Menu over counter printed on discoloured board. Special of
the day being written up on the blackboard by the WAITRESS as the
play begins: "Soup of the day, Bacon cabbige and potatos, stuwed
apple and custerd, tea bread and buter. £4.95"
Old woman [JOSIE] sitting alone at table side front, staring
into space. Music from a radio on the counter.
Woman [BREDA] enters, doorbell ringing. She studies menu, is
indecisive about which table to select. Finally sits near Josie,
near centre front. She gets a thick paperback novel out of her bag
and starts to read from half-way through.

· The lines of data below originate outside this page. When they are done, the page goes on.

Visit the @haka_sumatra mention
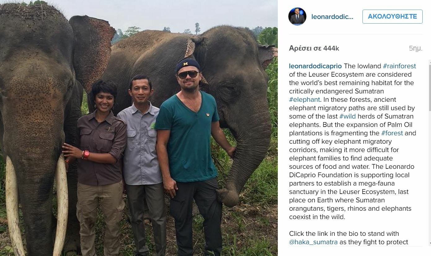This screenshot has height=256, width=431. 313,242
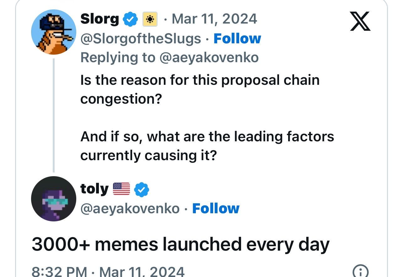This screenshot has height=277, width=403.
Task: Open toly's purple ninja profile avatar
Action: (x=53, y=199)
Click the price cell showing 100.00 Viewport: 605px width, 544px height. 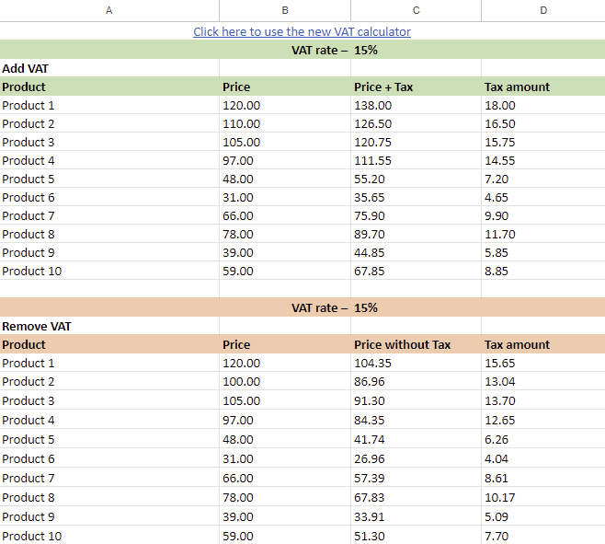241,381
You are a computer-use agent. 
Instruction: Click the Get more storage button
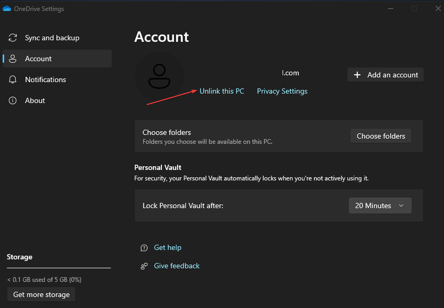click(41, 294)
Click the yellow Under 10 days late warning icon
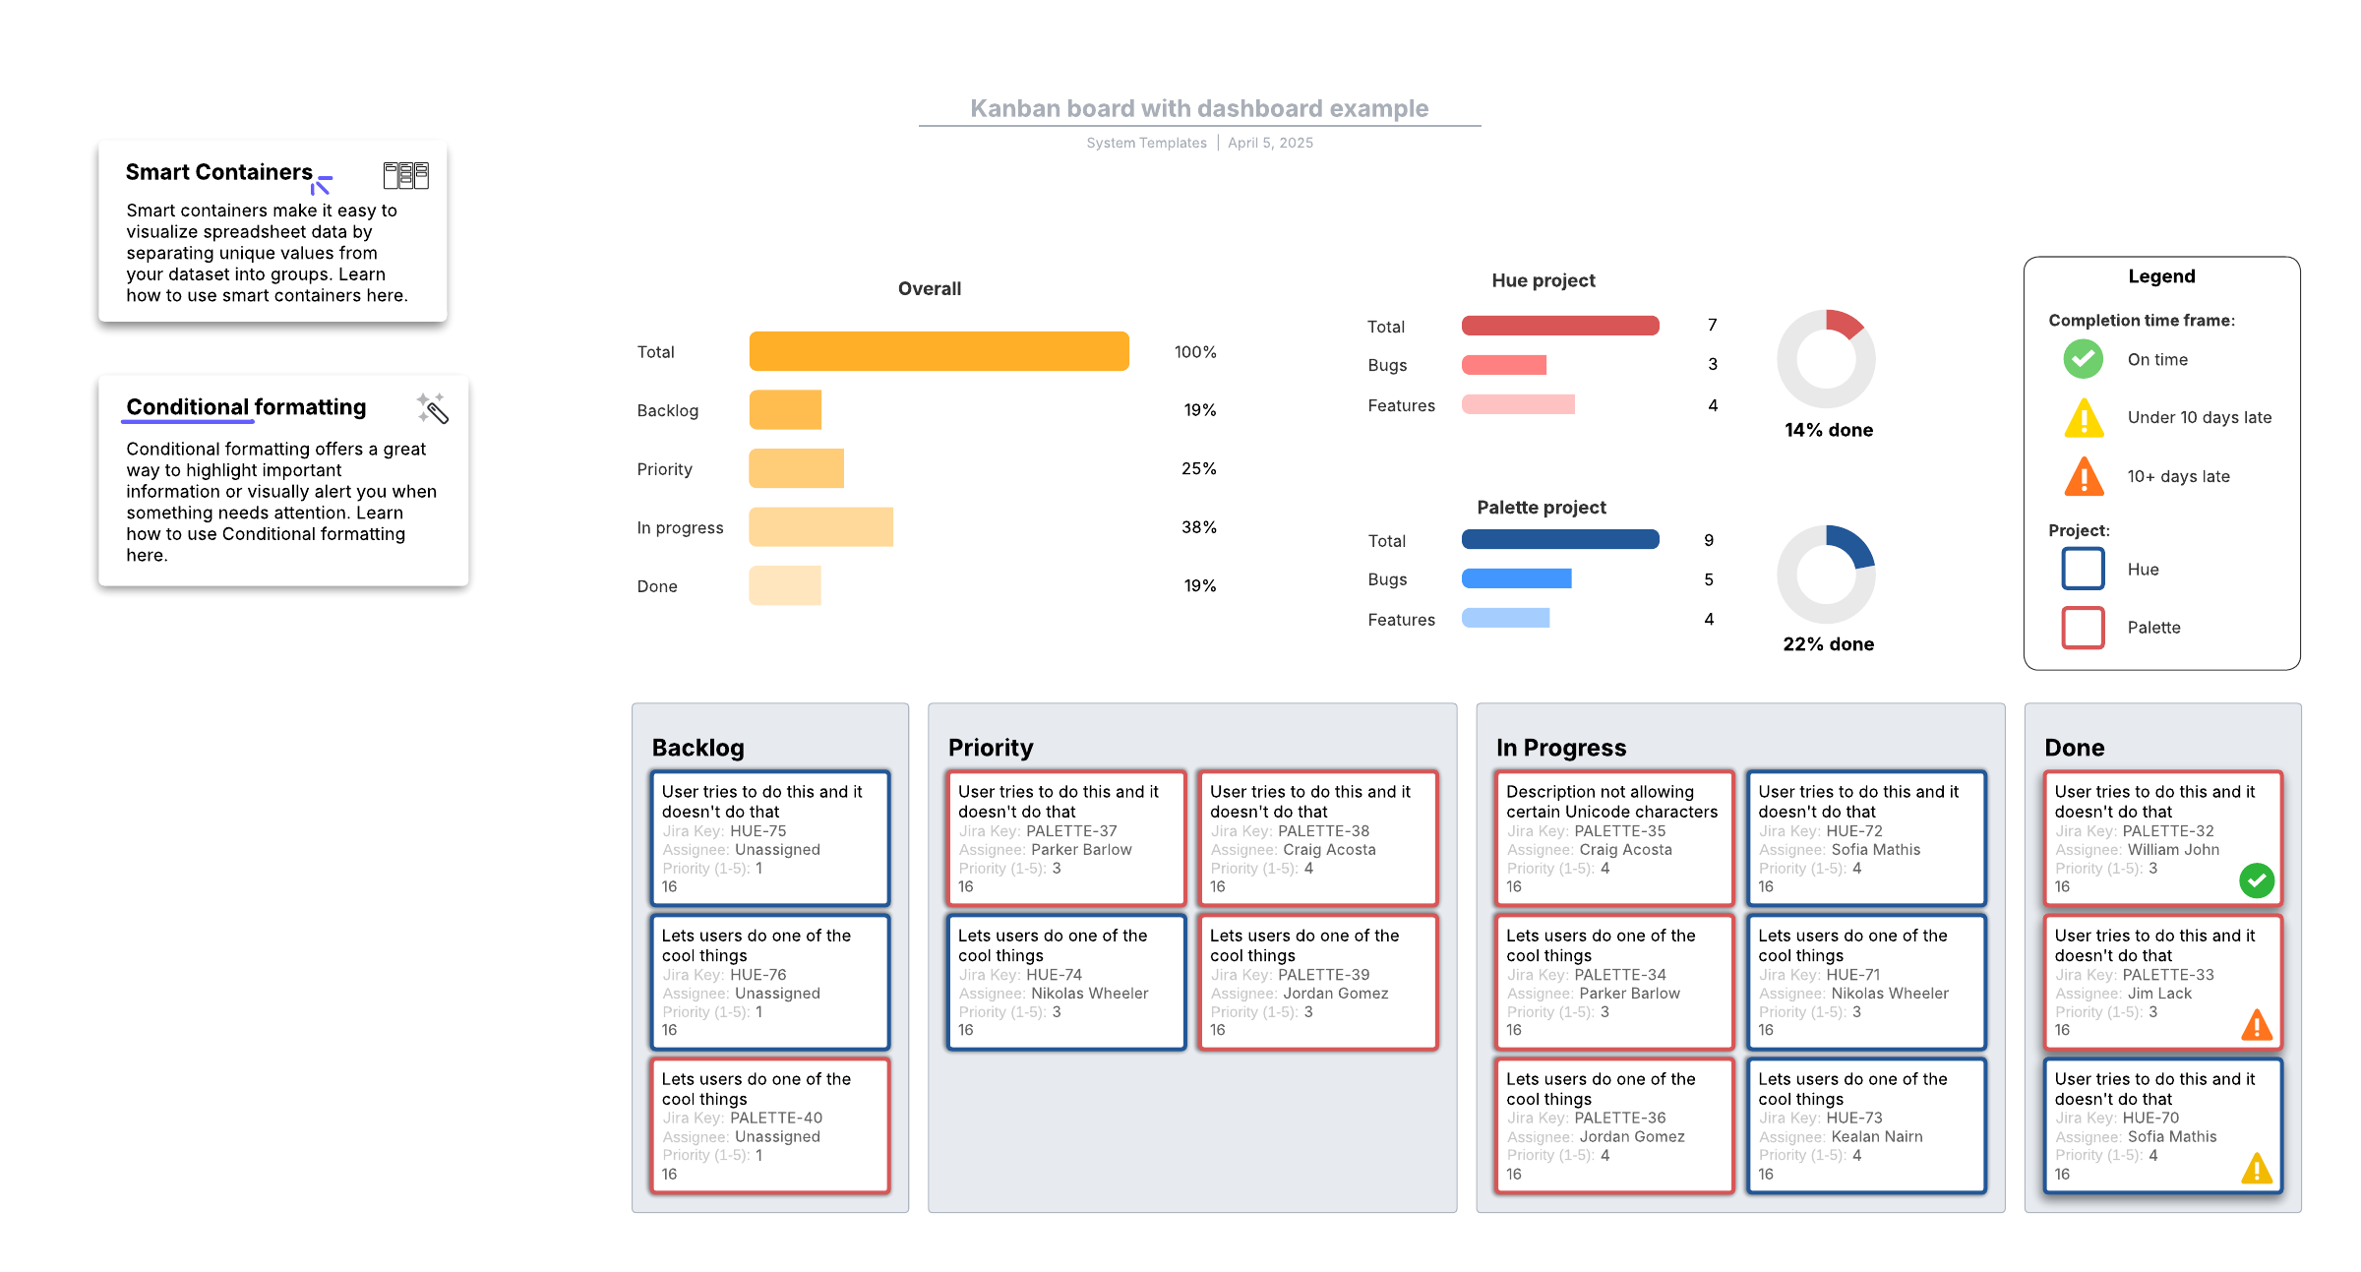Image resolution: width=2361 pixels, height=1272 pixels. point(2083,418)
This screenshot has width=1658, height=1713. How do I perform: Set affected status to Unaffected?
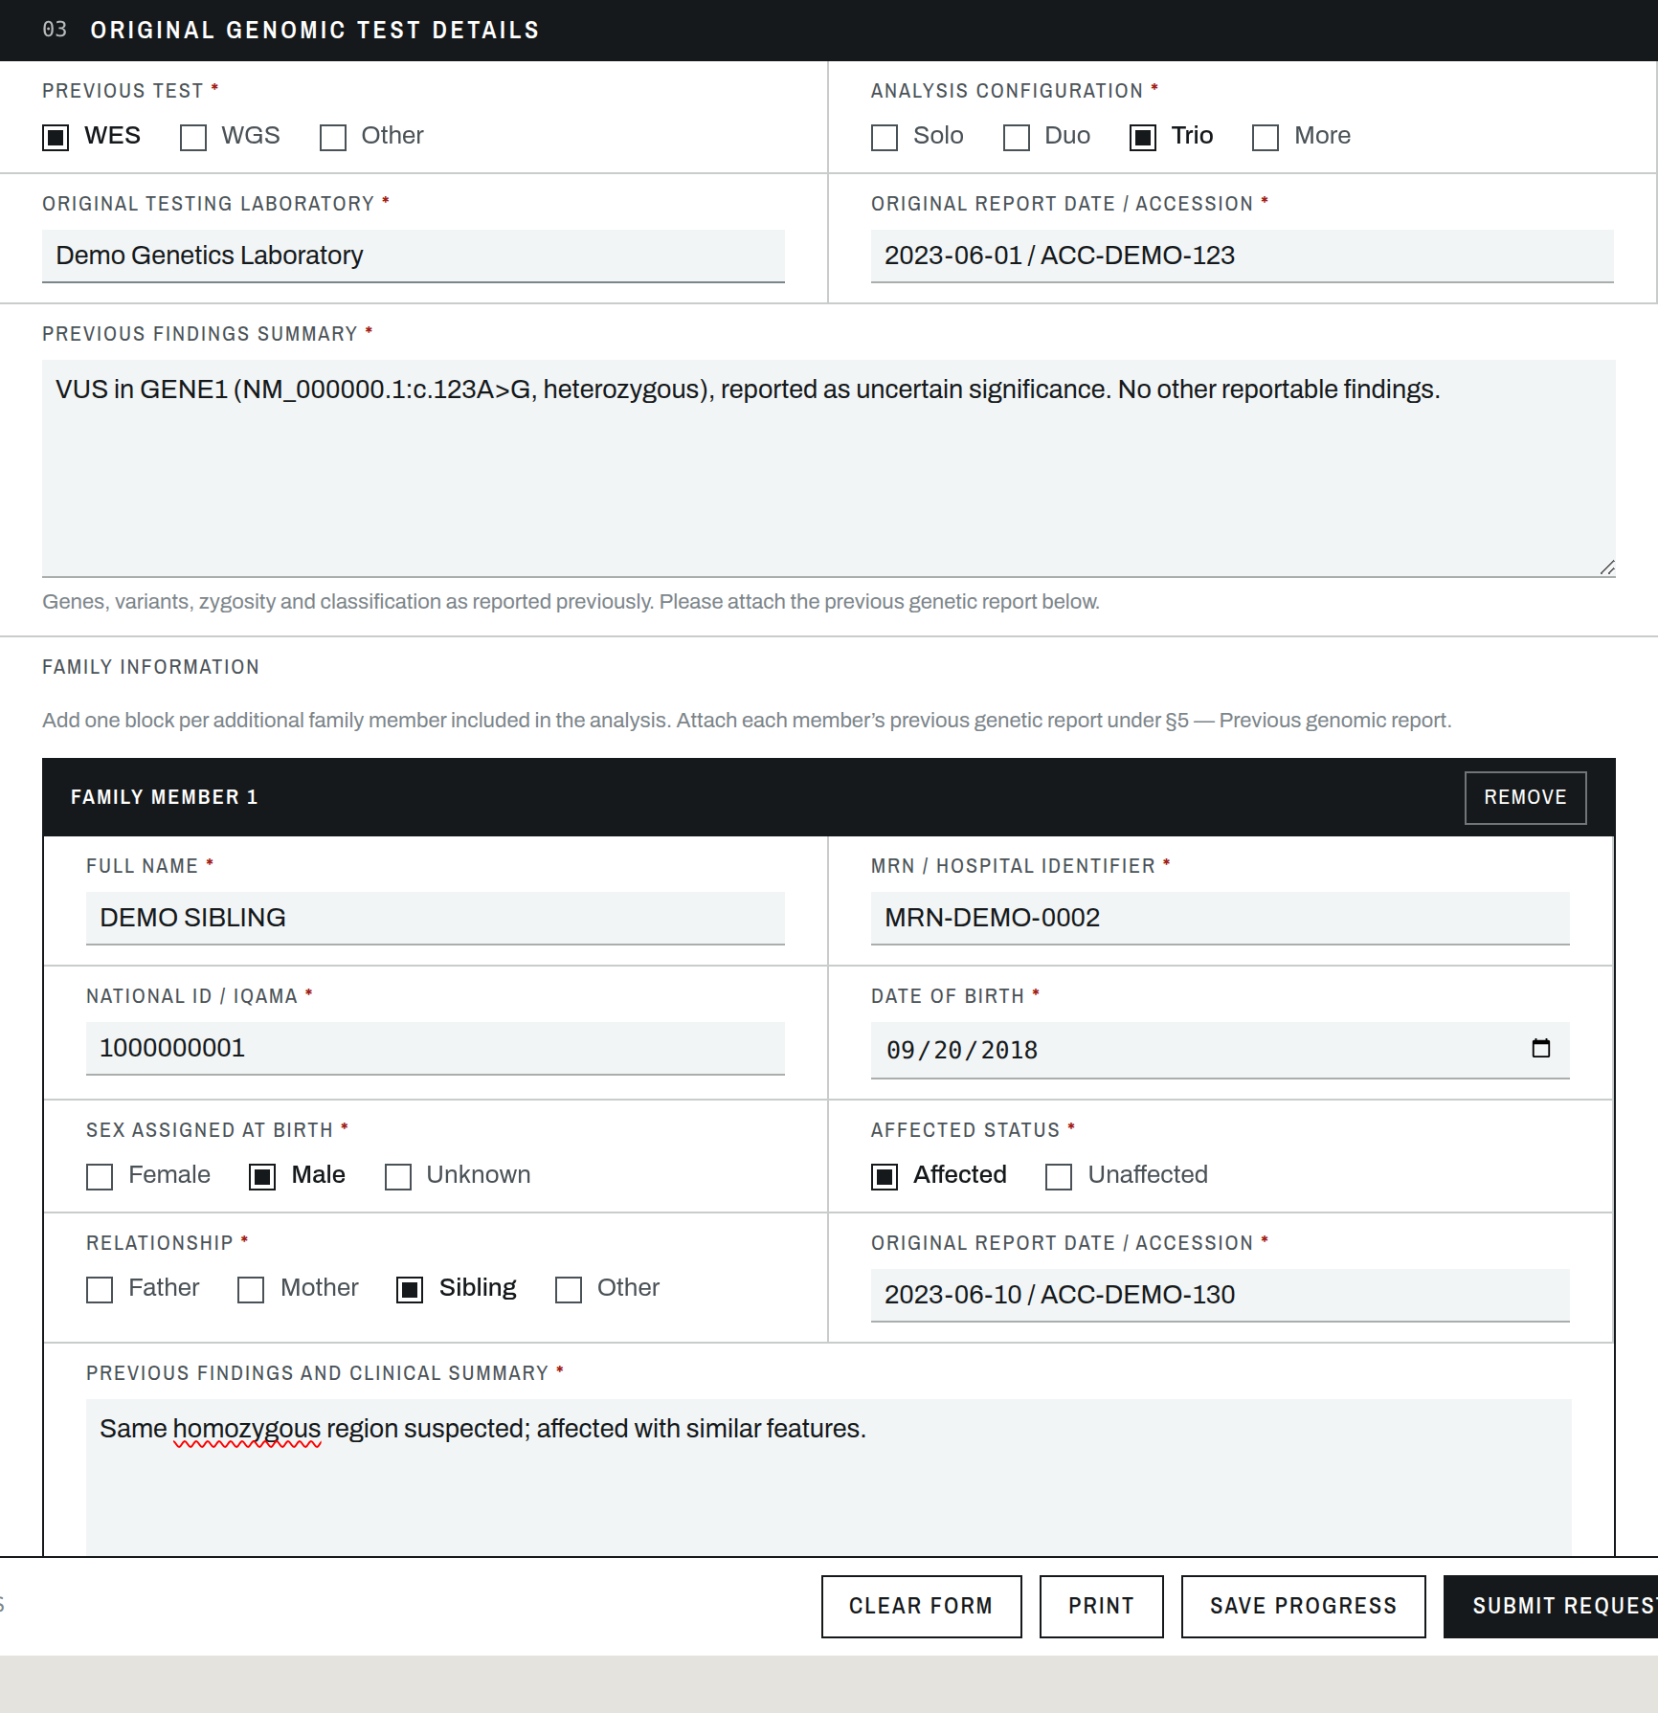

WAITRESS: [comes over] Yes?
BREDA: Oh... I'll have the special, please... What's the soup?
WAITRESS: Oxtail.
BREDA: Oxtail... [looks dubious] That'll be grand... Thanks.
WAITRESS: Bread and butter?
BREDA: Is it extra?
WAITRESS: No.
BREDA: No... thank you.
WAITRESS: [turns to old woman] All right, Josie?
JOSIE: Yes thanks, Carmel.
WAITRESS: Another tea?
JOSIE: All right, so... While I'm waiting... I'm waiting for my
friend.
WAITRESS: I know you are, dear.
JOSIE: [to Breda] I'm waiting for my friend.
BREDA: Oh...
WAITRESS: [to Breda] Would you like your tea now?
BREDA: Er...no..no... I'll have it later... Could I have a glass
of water, please.
WAITRESS: Water. Right. [Goes off to kitchen]
Pause
JOSIE: Nice tea they have here.
BREDA: Really... [puts down her book]
JOSIE: Best cuppa tea in Dublin... That's my opinion.
BREDA: Ah...
JOSIE: They don't use bags, you see.
BREDA: Is that right?
JOSIE: Take a look in the pot if you don't believe me... Go on,
take a look. Go on, you don't need to be shy.
Breda gets up after a moment, crosses over to Josie's table
and peers in the pot
JOSIE: See what I mean.
BREDA: Tea leaves all right.
JOSIE: I told you.
BREDA: Makes all the difference, I suppose.
JOSIE: It does, it does... You're right there. [Pause in which
Breda uncertainly resumes her seat and reopens her book]...
Them bags don't taste of nothing... But they all use them these
days... They don't care, you see... They don't care.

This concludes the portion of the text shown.